“Nefs nedir? Ruh nedir?” nefs de insanın bir vücududur, ruh da insanın bir vücududur. Genellikle bugüne kadar anlatılan dîn tatbikatı içerisinde insanlar nefs ve fizik vücut gibi hep 2 vücutlu olarak ifade edilmiş. Halbuki dînin yegâne kaynağı Kur’ân-ı Kerime baktığımız zaman sadece insan Allah tarafından bir üçlü ile yaratılmıştır.
Hicr Suresinde “salsalin” adı verilen kuru bir topraktan bir bedenle yaratılmışız.
15/HİCR-26: Ve le kad halaknel insâne min salsâlin min hamein mesnûn(mesnûnin).

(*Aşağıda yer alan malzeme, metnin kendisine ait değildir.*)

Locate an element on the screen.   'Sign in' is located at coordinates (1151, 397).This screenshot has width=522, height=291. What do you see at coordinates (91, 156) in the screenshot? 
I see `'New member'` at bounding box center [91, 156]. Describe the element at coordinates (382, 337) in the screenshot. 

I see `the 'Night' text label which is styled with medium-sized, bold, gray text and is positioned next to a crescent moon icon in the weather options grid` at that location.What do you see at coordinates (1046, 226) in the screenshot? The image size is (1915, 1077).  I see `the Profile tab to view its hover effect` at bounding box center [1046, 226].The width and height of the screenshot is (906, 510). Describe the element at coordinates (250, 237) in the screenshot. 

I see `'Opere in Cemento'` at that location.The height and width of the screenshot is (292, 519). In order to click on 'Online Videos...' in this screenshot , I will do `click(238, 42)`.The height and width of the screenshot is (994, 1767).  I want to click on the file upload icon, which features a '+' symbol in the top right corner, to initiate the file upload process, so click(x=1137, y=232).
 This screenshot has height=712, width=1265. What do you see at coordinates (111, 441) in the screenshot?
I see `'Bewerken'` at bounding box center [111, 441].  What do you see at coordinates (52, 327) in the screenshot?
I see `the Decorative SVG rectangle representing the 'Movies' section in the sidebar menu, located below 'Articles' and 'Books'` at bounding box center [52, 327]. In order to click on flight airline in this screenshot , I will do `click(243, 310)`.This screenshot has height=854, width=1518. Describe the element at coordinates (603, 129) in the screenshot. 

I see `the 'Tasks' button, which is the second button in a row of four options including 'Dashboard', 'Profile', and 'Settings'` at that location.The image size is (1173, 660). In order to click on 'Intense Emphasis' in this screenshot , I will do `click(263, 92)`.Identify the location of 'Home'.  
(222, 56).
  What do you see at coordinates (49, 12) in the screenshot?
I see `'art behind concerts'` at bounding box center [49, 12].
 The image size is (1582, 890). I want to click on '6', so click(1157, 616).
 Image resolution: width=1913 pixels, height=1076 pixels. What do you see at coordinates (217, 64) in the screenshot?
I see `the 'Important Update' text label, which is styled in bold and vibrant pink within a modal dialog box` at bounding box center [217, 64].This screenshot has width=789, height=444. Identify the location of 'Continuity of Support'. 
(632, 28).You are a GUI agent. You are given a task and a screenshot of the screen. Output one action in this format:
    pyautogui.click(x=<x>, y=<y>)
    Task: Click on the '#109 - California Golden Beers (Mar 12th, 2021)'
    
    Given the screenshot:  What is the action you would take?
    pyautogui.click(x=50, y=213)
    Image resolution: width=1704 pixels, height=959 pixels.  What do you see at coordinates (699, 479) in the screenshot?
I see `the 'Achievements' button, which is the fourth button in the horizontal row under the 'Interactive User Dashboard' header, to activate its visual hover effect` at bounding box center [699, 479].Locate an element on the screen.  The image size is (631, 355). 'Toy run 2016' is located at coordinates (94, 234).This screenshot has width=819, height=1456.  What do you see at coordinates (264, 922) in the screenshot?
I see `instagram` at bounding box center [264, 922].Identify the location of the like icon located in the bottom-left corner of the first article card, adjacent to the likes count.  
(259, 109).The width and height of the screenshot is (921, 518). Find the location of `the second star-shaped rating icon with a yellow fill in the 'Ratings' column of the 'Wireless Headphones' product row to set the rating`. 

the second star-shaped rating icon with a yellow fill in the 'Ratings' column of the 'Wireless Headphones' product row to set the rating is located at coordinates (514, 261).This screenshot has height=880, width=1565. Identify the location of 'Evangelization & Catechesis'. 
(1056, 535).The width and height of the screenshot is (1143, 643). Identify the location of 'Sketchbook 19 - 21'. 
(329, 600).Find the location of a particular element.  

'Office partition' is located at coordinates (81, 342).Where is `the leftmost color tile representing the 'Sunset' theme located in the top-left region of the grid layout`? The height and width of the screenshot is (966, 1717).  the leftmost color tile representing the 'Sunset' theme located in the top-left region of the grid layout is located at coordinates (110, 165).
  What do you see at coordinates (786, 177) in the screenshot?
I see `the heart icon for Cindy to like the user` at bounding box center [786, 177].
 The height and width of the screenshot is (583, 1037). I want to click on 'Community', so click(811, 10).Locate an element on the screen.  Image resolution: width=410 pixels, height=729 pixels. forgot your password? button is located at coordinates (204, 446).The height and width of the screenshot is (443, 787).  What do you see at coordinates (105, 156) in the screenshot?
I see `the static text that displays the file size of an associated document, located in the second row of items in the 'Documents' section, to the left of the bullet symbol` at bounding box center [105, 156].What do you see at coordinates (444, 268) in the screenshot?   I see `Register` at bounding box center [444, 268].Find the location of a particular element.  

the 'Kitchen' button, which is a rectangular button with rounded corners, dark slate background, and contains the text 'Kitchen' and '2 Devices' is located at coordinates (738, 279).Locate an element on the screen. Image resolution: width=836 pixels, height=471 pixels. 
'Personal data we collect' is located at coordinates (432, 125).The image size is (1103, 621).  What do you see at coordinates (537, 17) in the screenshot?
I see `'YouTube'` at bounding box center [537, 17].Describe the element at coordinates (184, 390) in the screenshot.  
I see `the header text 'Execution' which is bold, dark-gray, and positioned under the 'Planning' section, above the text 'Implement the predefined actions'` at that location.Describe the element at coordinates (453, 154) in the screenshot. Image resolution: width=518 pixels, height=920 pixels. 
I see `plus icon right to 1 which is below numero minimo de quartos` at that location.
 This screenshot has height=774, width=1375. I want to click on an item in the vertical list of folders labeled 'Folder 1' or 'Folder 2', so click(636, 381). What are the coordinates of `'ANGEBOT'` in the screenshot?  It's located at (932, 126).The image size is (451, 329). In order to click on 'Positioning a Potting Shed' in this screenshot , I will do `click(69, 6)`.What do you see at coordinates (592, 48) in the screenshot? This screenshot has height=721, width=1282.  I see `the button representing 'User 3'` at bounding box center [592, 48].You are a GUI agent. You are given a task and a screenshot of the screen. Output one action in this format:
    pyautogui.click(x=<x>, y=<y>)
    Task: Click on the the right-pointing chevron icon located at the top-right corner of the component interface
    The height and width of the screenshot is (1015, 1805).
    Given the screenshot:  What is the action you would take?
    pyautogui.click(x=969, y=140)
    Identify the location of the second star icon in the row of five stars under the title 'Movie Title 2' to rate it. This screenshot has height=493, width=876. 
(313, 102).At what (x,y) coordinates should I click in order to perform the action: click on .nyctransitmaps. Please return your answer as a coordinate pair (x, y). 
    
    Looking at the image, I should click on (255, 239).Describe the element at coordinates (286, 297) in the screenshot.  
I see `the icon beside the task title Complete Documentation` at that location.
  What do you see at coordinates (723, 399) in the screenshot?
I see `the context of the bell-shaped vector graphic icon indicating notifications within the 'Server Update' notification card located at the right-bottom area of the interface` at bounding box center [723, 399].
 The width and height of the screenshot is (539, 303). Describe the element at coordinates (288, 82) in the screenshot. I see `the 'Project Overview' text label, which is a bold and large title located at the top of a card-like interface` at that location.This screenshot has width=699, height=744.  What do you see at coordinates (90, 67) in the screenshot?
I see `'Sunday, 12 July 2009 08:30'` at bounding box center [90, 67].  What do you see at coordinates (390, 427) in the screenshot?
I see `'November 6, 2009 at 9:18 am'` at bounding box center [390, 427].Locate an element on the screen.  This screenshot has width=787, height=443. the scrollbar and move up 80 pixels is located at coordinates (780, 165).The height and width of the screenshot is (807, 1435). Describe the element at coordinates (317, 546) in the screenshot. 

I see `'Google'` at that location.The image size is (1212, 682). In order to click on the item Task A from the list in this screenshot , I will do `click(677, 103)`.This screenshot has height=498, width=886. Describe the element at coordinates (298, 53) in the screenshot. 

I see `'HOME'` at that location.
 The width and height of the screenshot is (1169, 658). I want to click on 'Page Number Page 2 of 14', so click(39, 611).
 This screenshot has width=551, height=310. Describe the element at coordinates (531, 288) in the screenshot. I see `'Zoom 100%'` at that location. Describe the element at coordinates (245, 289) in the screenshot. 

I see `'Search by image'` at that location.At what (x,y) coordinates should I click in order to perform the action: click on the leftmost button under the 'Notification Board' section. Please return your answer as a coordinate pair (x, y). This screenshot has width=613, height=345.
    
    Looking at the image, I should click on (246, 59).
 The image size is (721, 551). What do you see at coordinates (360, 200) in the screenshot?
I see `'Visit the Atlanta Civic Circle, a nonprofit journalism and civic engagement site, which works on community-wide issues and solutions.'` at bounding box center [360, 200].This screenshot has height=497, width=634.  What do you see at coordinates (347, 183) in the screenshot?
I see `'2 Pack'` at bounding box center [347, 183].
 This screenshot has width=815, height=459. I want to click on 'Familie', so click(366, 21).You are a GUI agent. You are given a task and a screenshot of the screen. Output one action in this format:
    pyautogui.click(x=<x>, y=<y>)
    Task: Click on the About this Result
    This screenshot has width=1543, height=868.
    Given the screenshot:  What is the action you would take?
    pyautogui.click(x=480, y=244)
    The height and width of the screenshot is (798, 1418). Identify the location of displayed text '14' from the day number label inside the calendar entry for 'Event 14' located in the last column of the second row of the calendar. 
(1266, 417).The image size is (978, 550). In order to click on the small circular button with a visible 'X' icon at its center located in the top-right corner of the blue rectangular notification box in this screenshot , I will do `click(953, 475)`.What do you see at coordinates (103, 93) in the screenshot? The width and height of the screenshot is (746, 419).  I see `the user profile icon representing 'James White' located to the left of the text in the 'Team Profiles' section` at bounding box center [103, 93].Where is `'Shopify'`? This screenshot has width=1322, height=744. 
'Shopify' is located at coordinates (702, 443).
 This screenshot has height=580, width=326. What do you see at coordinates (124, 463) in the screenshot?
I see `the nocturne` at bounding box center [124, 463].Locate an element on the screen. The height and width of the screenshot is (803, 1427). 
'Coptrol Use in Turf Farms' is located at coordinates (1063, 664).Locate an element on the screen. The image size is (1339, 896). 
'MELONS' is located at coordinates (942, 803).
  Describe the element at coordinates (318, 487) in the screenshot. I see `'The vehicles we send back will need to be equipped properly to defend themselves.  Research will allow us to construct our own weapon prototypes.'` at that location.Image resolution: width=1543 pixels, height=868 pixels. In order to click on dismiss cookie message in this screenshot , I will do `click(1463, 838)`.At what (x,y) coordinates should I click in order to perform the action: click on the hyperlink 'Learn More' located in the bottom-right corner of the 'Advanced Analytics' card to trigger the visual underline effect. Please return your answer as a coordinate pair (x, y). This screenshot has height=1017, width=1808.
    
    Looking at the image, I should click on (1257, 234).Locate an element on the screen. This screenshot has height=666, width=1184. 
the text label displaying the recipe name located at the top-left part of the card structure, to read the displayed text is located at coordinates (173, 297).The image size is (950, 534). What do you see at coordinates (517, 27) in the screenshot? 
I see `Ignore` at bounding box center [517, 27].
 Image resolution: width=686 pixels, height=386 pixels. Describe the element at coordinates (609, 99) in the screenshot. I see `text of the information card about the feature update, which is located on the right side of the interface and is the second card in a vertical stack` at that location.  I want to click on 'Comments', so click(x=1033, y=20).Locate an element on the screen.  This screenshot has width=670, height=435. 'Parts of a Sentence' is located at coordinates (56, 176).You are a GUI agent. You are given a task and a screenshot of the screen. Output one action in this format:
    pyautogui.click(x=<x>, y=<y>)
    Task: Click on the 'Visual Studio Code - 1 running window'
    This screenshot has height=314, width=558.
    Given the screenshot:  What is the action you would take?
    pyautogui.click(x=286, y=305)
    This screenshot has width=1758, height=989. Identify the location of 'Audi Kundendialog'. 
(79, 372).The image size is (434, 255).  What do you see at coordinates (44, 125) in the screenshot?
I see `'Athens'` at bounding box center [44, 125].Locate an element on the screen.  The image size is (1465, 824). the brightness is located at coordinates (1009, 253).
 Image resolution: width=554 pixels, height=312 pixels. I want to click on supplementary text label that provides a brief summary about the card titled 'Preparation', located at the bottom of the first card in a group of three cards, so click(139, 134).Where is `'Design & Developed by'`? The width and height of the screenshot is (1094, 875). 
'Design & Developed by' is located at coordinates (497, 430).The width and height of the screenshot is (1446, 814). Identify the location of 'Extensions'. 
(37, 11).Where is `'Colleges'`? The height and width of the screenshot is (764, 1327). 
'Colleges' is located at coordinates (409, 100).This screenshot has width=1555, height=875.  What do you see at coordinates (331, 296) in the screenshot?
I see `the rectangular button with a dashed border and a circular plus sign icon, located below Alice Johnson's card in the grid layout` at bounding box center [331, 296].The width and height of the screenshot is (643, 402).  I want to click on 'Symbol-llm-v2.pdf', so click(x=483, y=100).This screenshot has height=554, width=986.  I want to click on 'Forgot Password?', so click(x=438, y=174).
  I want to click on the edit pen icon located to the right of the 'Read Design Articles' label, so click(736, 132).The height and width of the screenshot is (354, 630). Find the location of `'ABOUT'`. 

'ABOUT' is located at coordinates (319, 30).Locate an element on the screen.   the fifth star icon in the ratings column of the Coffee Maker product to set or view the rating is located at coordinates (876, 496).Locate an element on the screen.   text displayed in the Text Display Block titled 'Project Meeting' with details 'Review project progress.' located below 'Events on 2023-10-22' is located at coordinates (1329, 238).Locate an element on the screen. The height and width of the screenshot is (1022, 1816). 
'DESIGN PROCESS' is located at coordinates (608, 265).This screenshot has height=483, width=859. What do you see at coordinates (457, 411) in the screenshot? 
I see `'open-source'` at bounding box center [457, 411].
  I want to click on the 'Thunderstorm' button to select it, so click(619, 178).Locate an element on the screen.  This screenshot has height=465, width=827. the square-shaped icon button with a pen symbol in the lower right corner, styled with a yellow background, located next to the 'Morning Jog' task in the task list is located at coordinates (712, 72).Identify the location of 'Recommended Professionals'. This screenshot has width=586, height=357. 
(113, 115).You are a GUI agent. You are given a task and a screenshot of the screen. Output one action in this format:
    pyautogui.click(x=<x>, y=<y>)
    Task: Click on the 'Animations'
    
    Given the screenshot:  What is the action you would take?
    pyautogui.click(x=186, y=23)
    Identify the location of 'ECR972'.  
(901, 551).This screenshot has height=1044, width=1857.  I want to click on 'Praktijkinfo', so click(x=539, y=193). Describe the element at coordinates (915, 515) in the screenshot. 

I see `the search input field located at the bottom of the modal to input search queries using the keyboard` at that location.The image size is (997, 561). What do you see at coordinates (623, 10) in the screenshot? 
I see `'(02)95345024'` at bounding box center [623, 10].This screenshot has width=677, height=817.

Andolsun ki; Biz insanı, “hamein mesnûn olan salsalinden” (standart insan şekli verilmiş ve organik dönüşüme uğramış salsalinden) yarattık.
Şems Suresinde Allahû Tealâ: “Biz insanı bir nefsle dizayn ettik.” buyuruyor. Bu ikinci vücudumuz.
91/ŞEMS-7: Ve nefsin ve mâ sevvâhâ.
Nefse ve onu (7 kademede ahsene dönüşecek şekilde) sevva edene (dizayn edene) (andolsun).
Ve Secde Suresinde: “Biz insana ruhumuzdan üfürdük.” Buda Allah’tan üfürülen ruh üçüncü vücudumuz.
32/SECDE-9: Summe sevvâhu ve nefeha fîhi min rûhihî ve ceale lekumus sem’a vel ebsâre vel ef’ideh(efidete), kalîlen mâ teşkurûn(teşkurûne).
Sonra (Allah), onu dizayn etti ve onun içine (vechin, fizik vücudun içine) ruhundan üfürdü ve sizler için sem’î (işitme hassası), basar (görme hassası) ve fuad (idrak etme hassası) kıldı. Ne kadar az şükrediyorsunuz.
Topraktan yaratılan fizik vücudumuz içinde yaşamakta olduğumuz bu zâhiri âleme aittir. Nefsimiz berzah âlemine aittir. Ruh da Allah’tan biz üfürülmüş. İç yapıları da birbirinden farklıdır. Fizik vücut tamamen et ve kemikten oluşan iç organlardan mücehhez, beyinle kaim, aklın kumandasında çalışan, insanın kalıbı hüviyetindedir. Ama bu fizik beden nefs ve ruhun mekânıdır. Fizik bedenin içerisinde yarım ağırlıklar kanununa göre bulunan berzah âlemine ait bir nefsimiz vardır. Nefs de başlangıç noktasında tamamen karanlıklardan müteşekkildir. Nefsin manevî kalbinde 19 tane hastalık vardır; Kin ve nefret, yalan, cehâlet, cimrilik, dedikodu, fitne ve fesat, haset, hırs, isyan, iptîlalar, kibir, küfür, mürailik, nankörlük, öfke ve gayz, vefasızlık, sabırsızlık, zan ve zulüm olmak üzere 19 tane hastalık.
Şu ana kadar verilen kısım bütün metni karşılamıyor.